Nel tentativo disperato di recuperare credibilità internazionale, almeno come uomo di pace, Trump si è lanciato nell’incontro in Alaska con Putin, dove è stato letteralmente ridicolizzato. Lo dimostra il fatto che l’amministrazione statunitense abbia dovuto censurare le immagini dell’applauso rivolto all’ex Kgb sul tappeto rosso. Pensare di poter avere un dialogo con Putin è stato ancora peggio di credere di porre fine al conflitto in 24 ore. Per riprendersi Trump ha dovuto indire un meeting con i leader europei, sopportare le mise improbabili di Zelensky e rimettersi interamente al volere degli alleati. Il risultato? Dopo essere apparso debole con Mosca, lo è apparso ancora di più con gli europei. Trump è uscito affondato nello scenario euroatlantico, tanto da occuparsi delle pizze da consegnare alla guardia nazionale a Washington, al limite, della flotta da inviare in Venezuela. Meglio che si tenga alla larga anche dal medio oriente.
Il fatto che Trump possa essere inciampato clamorosamente sulla situazione in Ucraina, sopravvalutando le sue capacità, significa poco o niente rispetto all’impegno americano per Kyiv. Questo non è mai stato in discussione. L’America non ha interesse a stabilire se il Donbass sia russo o ucraino, ha interesse che la Russia non si riprenda l’Ucraina. Una sconfitta indigeribile per qualunque amministrazione. La ragione per la quale Trump vorrebbe congelare il fronte e se Putin pensa di poterne approfittare per fare capitolare Zelensky, non si rende conto delle reazioni. A Putin conveniva tenere un bassissimo profilo, proprio perché le cose non gli vanno bene. Andassero bene, non avrebbe passato ferragosto in Alaska. Sarebbe andato a farsi i bagni in Crimea come facevano consuetudinariamente gli apparatckij comunisti di mezza tacca come lui.
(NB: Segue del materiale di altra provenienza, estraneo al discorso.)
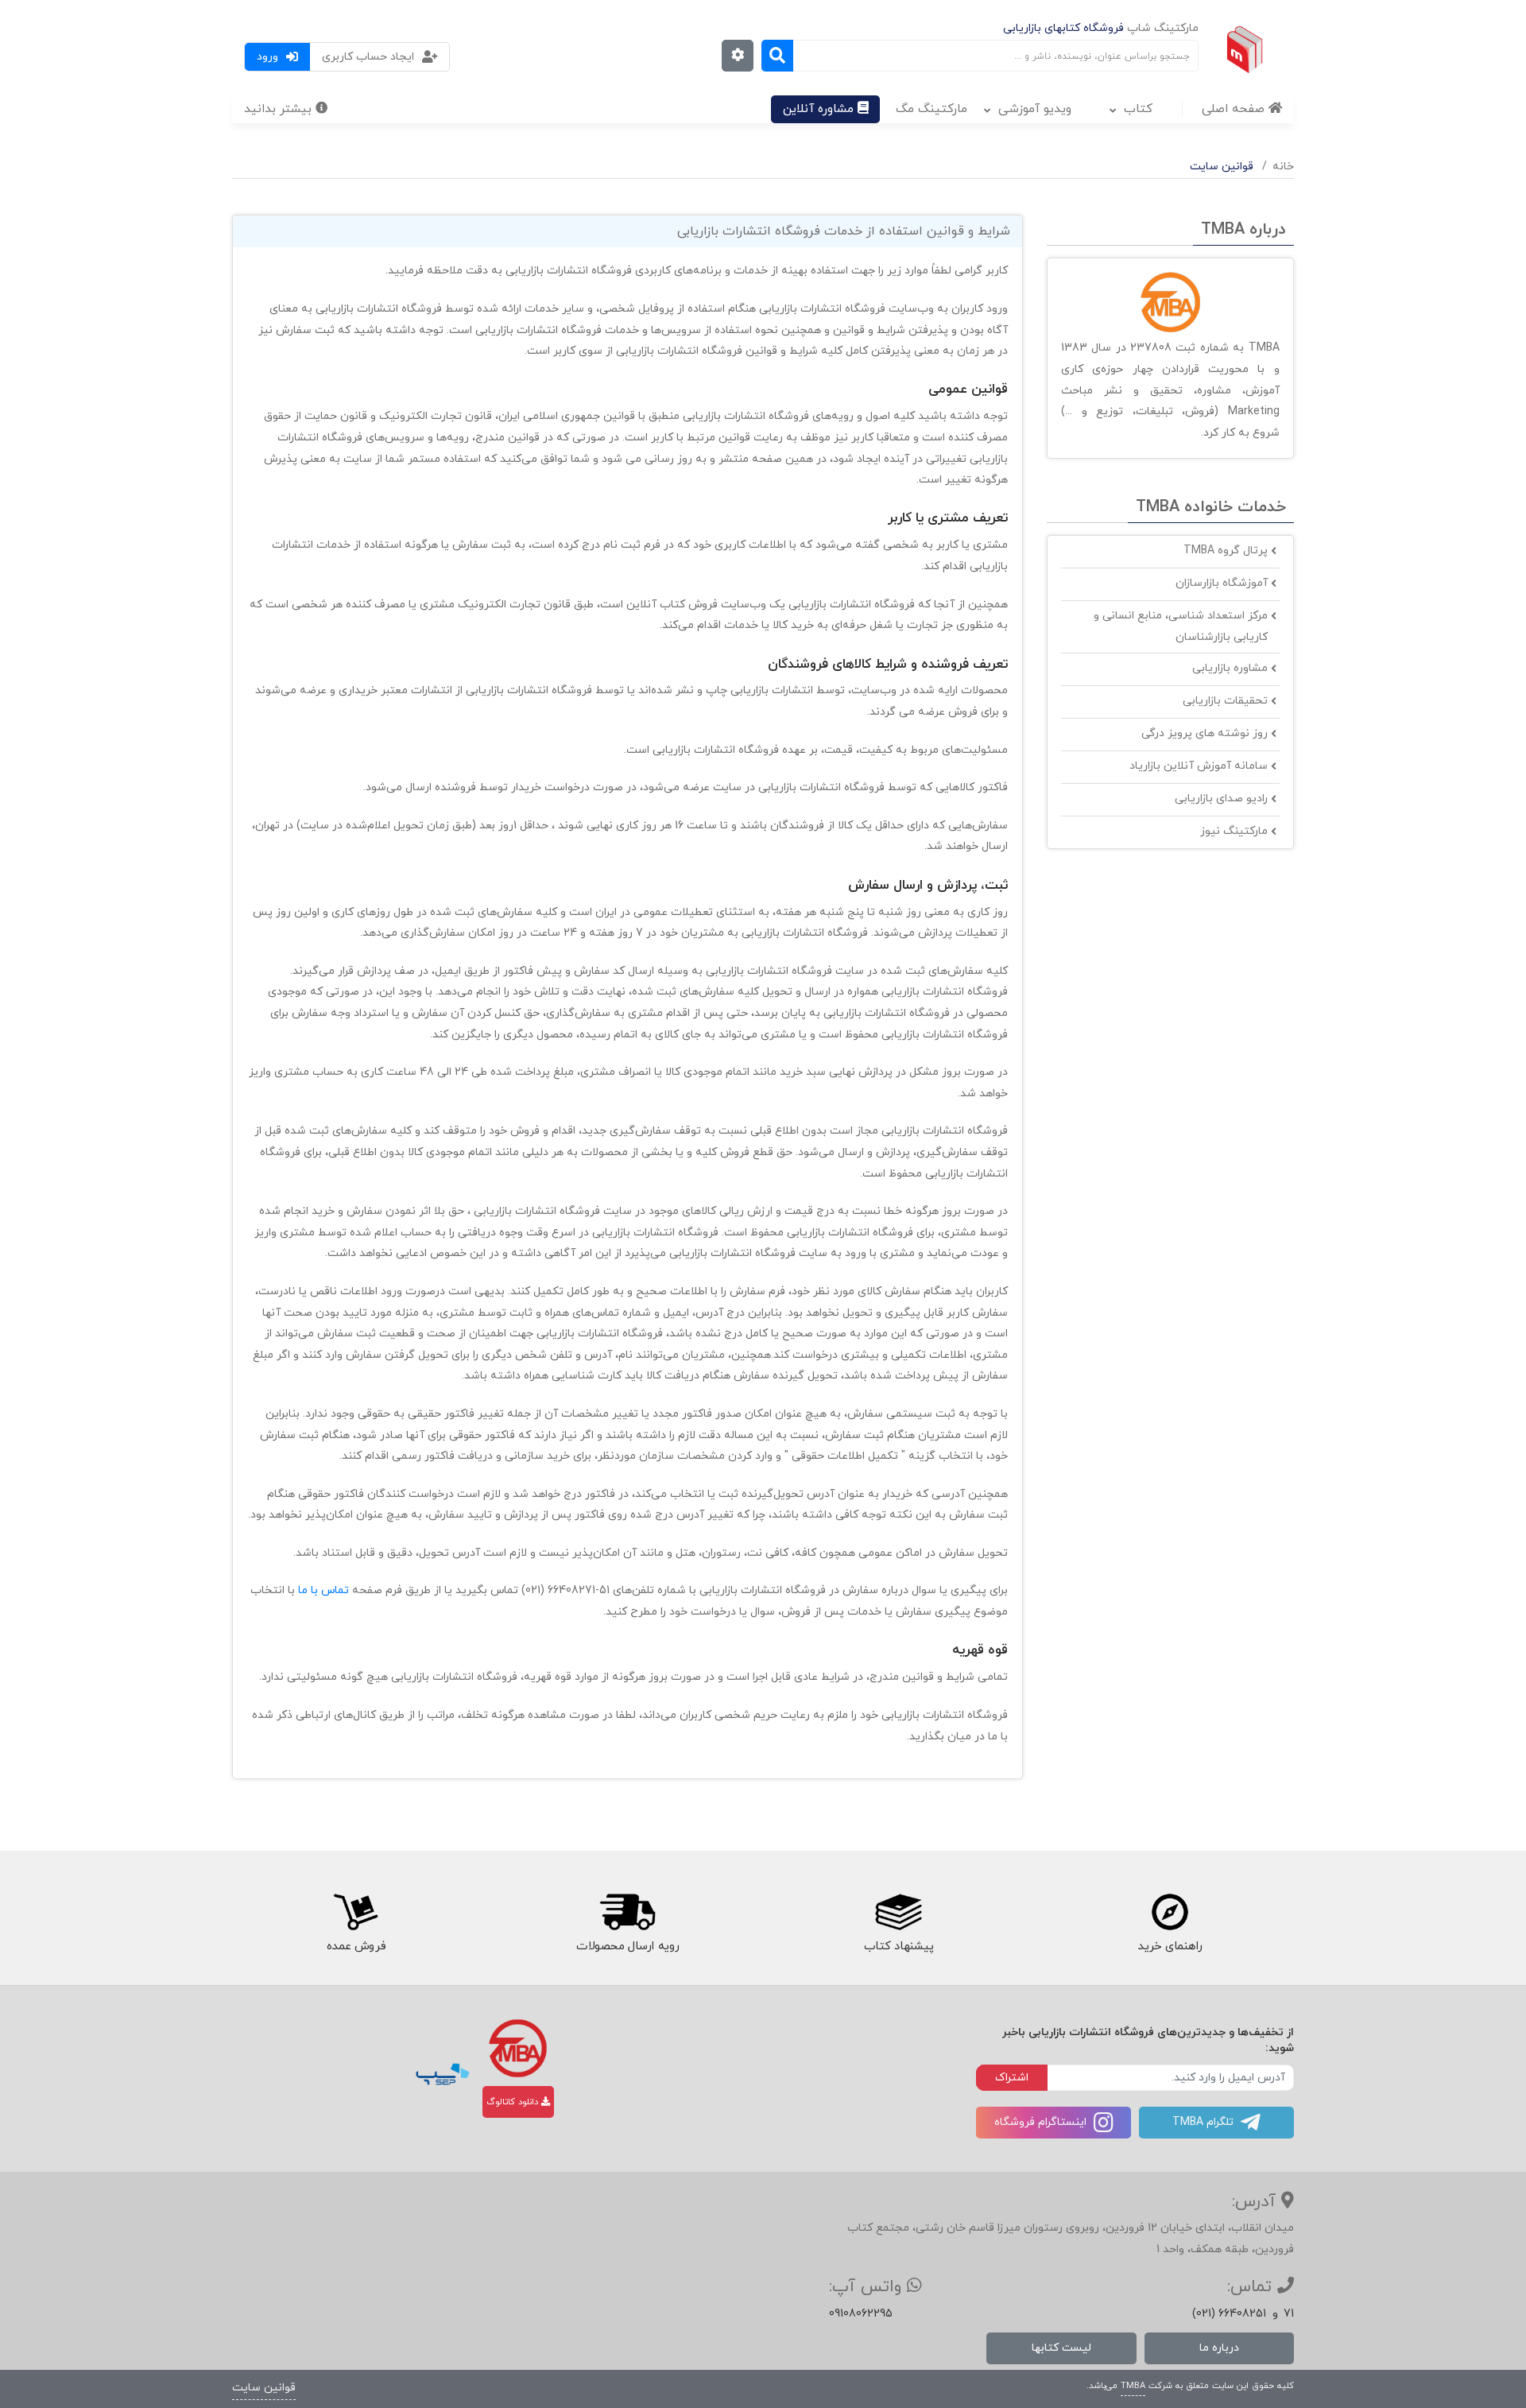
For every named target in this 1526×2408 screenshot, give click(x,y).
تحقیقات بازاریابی (1225, 700)
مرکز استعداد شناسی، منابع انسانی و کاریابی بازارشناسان (1181, 626)
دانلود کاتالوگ (513, 2102)
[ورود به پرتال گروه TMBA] (518, 2048)
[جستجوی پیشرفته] (737, 56)
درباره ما (1219, 2348)
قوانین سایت (264, 2387)
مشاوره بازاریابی (1230, 668)
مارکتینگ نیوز (1234, 831)
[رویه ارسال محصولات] (627, 1912)
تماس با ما (322, 1590)
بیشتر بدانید (280, 109)
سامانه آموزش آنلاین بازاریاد (1198, 766)
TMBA (1133, 2385)
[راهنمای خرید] (1170, 1912)
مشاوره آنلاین (820, 109)
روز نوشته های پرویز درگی (1204, 733)
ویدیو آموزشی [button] (1034, 109)
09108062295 (861, 2313)
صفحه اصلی (1235, 109)
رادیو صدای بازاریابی (1221, 798)
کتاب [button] (1138, 109)
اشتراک (1011, 2077)
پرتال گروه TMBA (1225, 550)
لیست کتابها (1061, 2348)
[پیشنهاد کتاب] (899, 1912)
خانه (1283, 166)
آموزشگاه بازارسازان (1221, 583)
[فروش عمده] (356, 1912)
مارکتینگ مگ (931, 109)
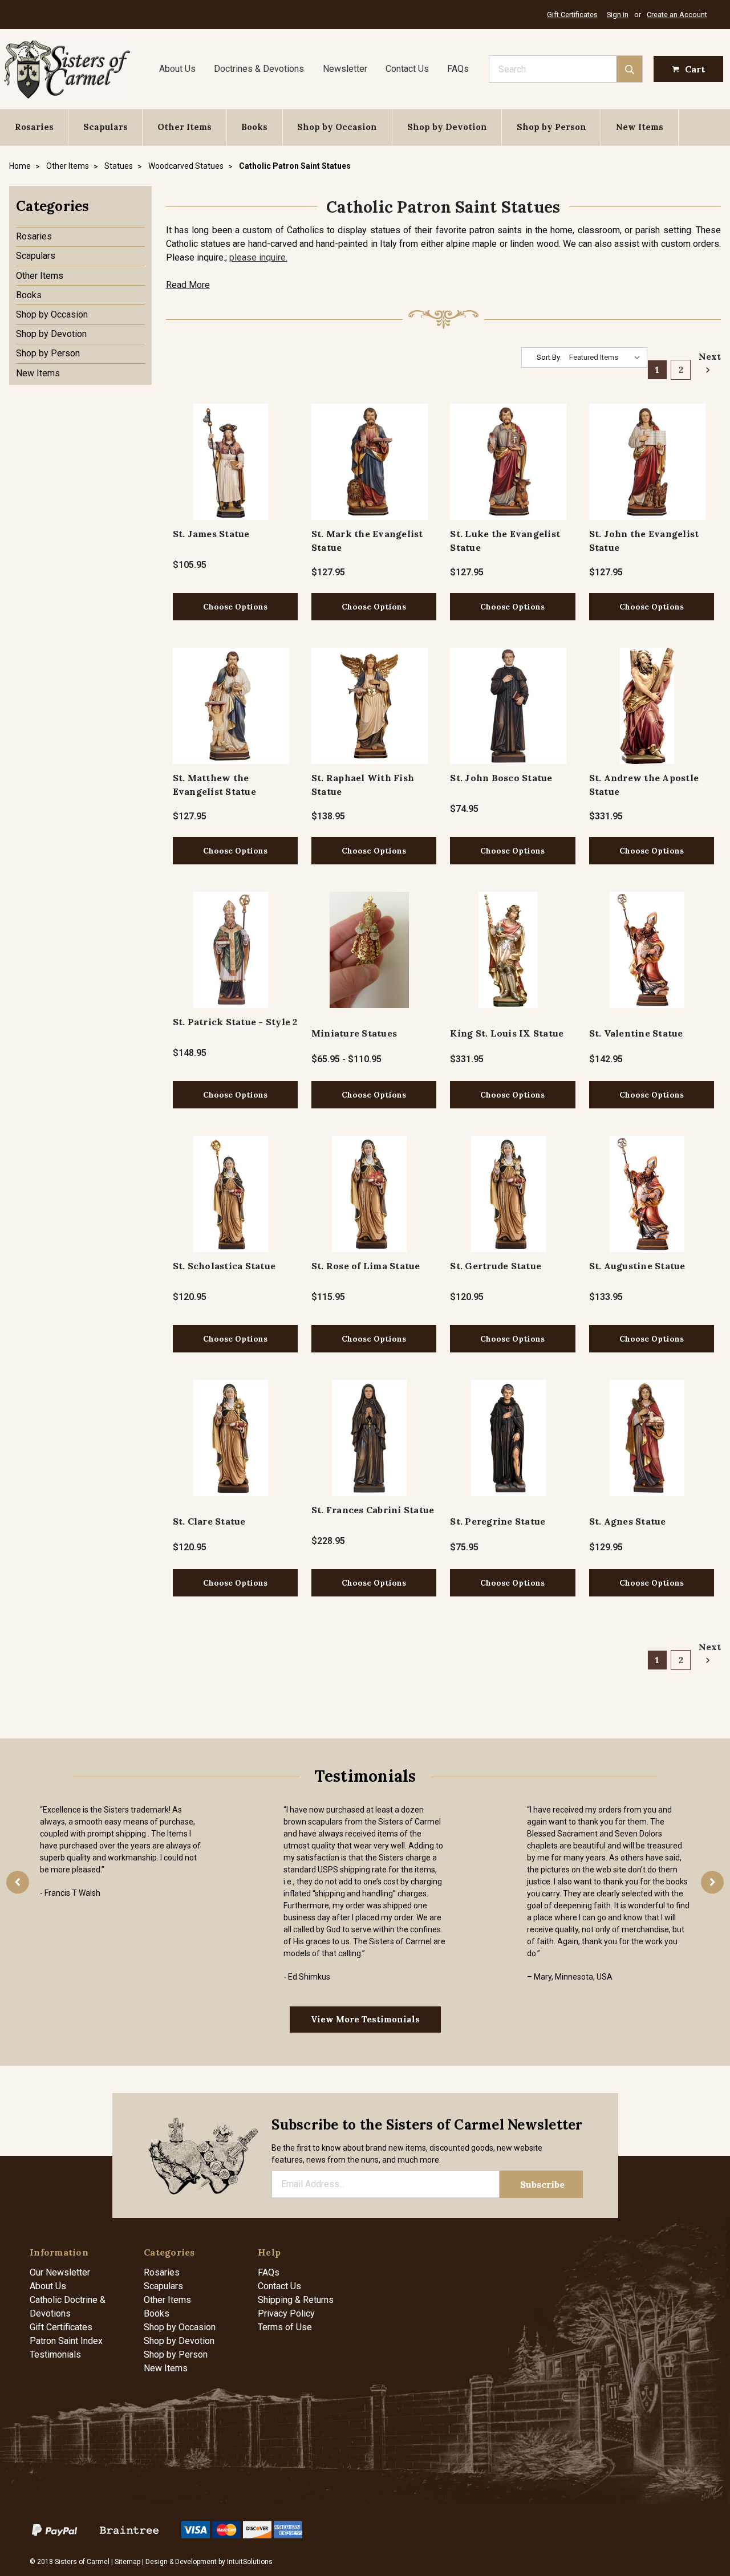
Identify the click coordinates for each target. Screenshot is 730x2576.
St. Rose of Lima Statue (365, 1265)
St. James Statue (211, 533)
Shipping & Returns (296, 2299)
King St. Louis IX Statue (506, 1033)
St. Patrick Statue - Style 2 (235, 1021)
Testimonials (55, 2354)
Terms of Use (285, 2327)
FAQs (458, 68)
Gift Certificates (572, 14)
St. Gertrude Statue (495, 1265)
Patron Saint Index (66, 2340)
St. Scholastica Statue (224, 1265)
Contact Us (407, 68)
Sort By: (549, 357)
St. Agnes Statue (627, 1521)
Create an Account (677, 14)
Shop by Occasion (337, 126)
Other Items (184, 126)
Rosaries (34, 126)
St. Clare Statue (209, 1521)
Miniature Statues (354, 1033)
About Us (177, 68)
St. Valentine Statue (636, 1033)
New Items (639, 126)
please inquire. (258, 257)
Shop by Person (551, 126)
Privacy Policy (286, 2313)
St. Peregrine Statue (497, 1521)
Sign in (617, 14)
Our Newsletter (60, 2272)
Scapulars (105, 126)
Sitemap (127, 2562)
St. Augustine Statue (637, 1265)
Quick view (231, 461)
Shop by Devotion (447, 126)
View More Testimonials (365, 2019)
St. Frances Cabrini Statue (373, 1509)
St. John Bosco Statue (501, 777)
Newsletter (345, 68)
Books (254, 126)
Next (706, 356)
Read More (188, 284)
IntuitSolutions (250, 2562)
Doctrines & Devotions (259, 68)
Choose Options (235, 607)
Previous (18, 1882)
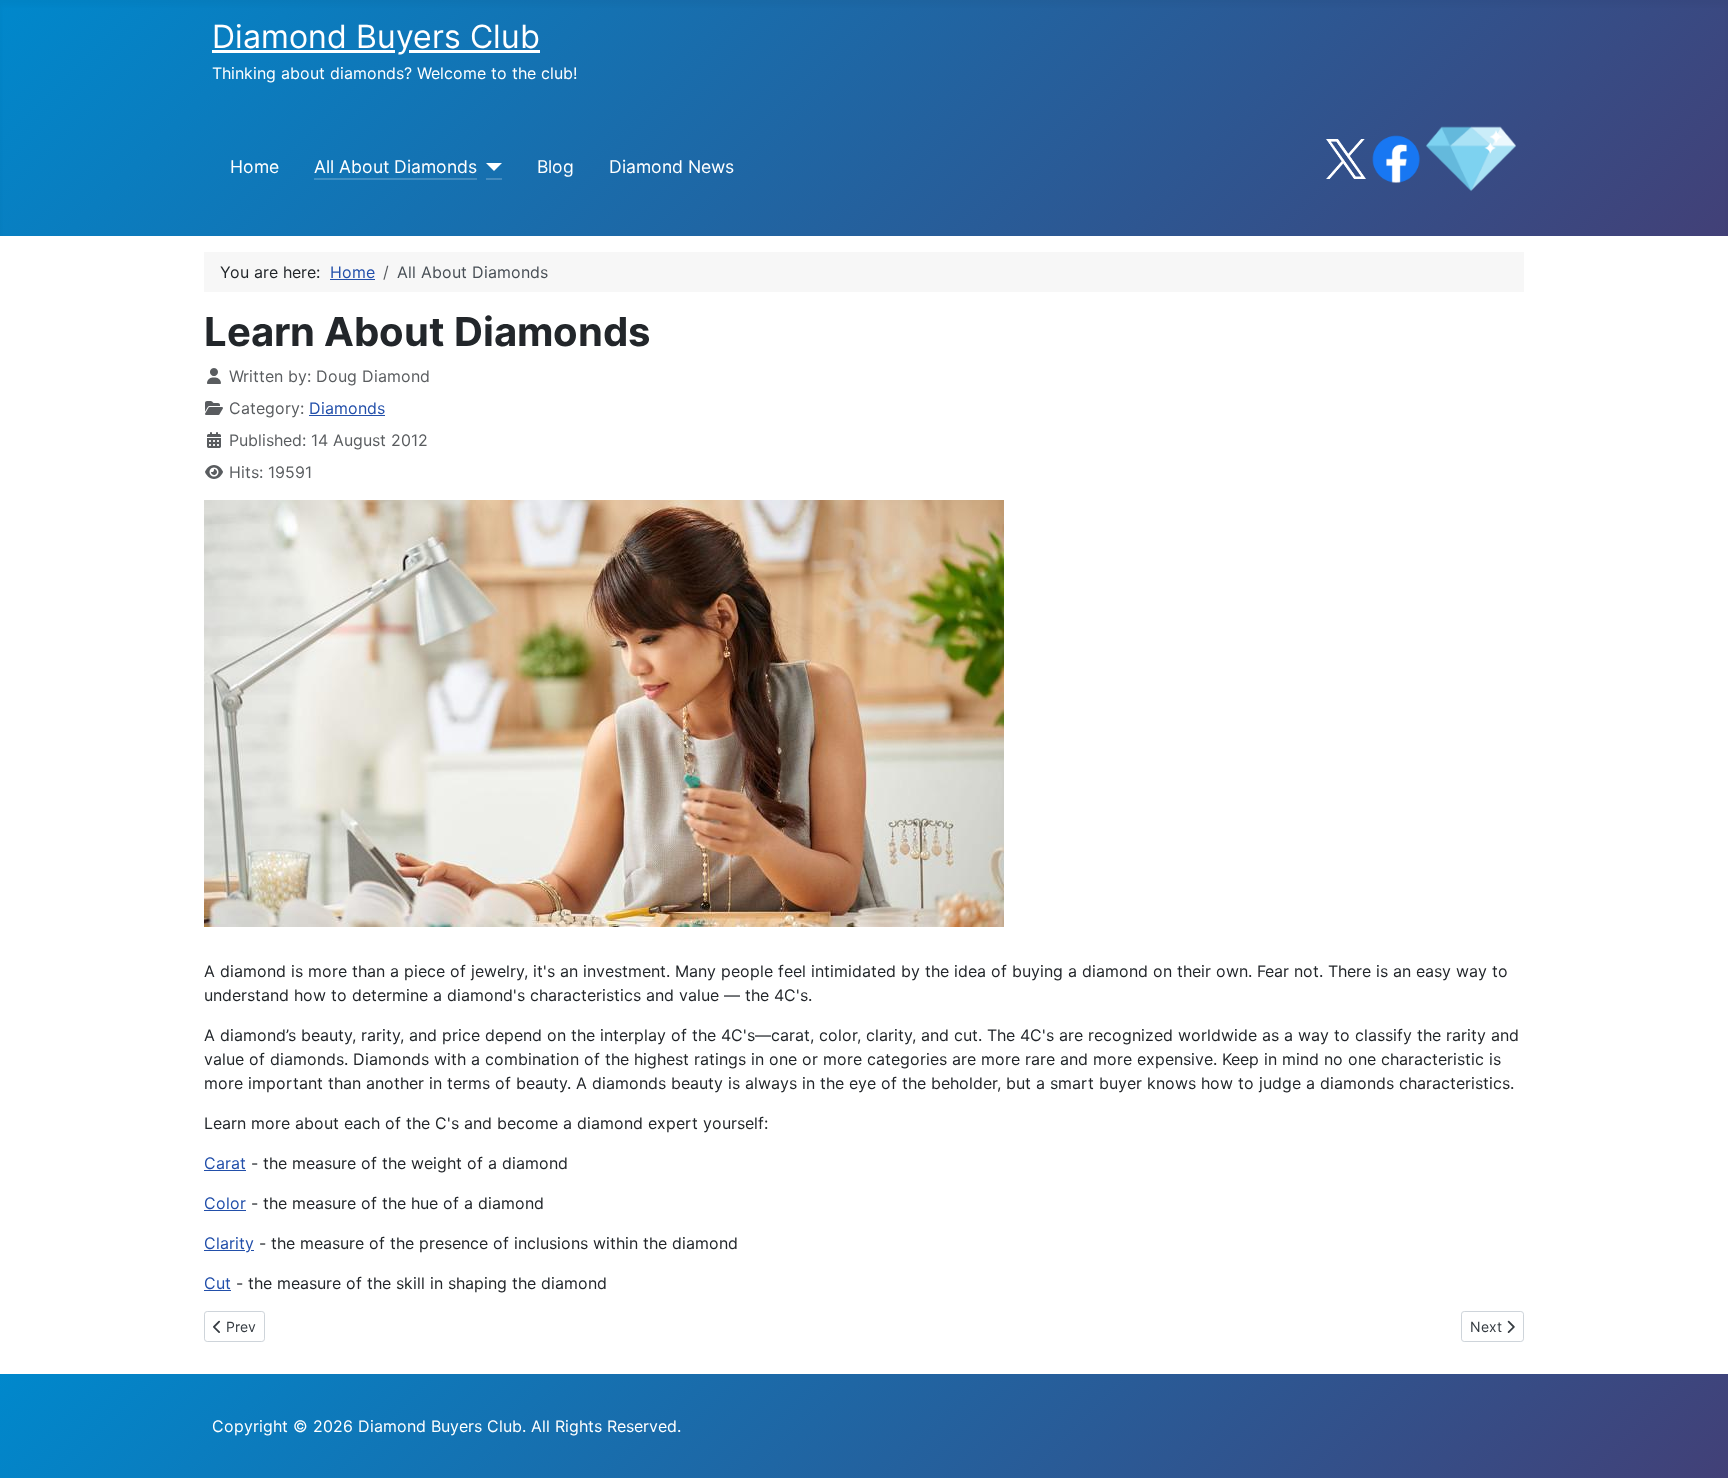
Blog (555, 166)
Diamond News (671, 166)
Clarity (229, 1243)
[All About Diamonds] (489, 167)
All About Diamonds (395, 166)
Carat (225, 1163)
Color (225, 1203)
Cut (217, 1283)
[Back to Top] (1693, 1441)
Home (254, 166)
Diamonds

Per esperienza si può dire che Trump è tipo da sbagliare il colpo, non di mollare la presa. Donald troverà il modo di riapparire sulla scena in una situazione più vantaggiosa. Nel frattempo i partner europei che fanno quadrato intorno a Zelensky devono solo preoccuparsi di essere credibili. Se Trump barcolla, l’Europa deve mostrarsi ferma. L’Italia è subito scivolata lungo distesa e con dichiarazioni che rivelano anche l’eleganza diplomatica di questo governo. Disgraziatamente, non si tratta solo della forma delle relazioni con gli alleati europei. Si tratta proprio della sostanza della politica nazionale. L’Italia non vuole che l’Ucraina usi le armi nel territorio russo, cioè deve solo subire senza rispondere, e non vuole mandare truppe di supporto. Magari nessuno le vuole mandare, bisogna solo evitare di dirlo, grazie. Putin ha un vantaggio strategico dovuto alle divisioni e alla paura dell’occidente. Continuiamo a mostrarci divisi ed impauriti ed i russi ce li ritroveremo sul divano di casa, perché gli ucraini, da parte loro e nonostante tutto, resistono eccome.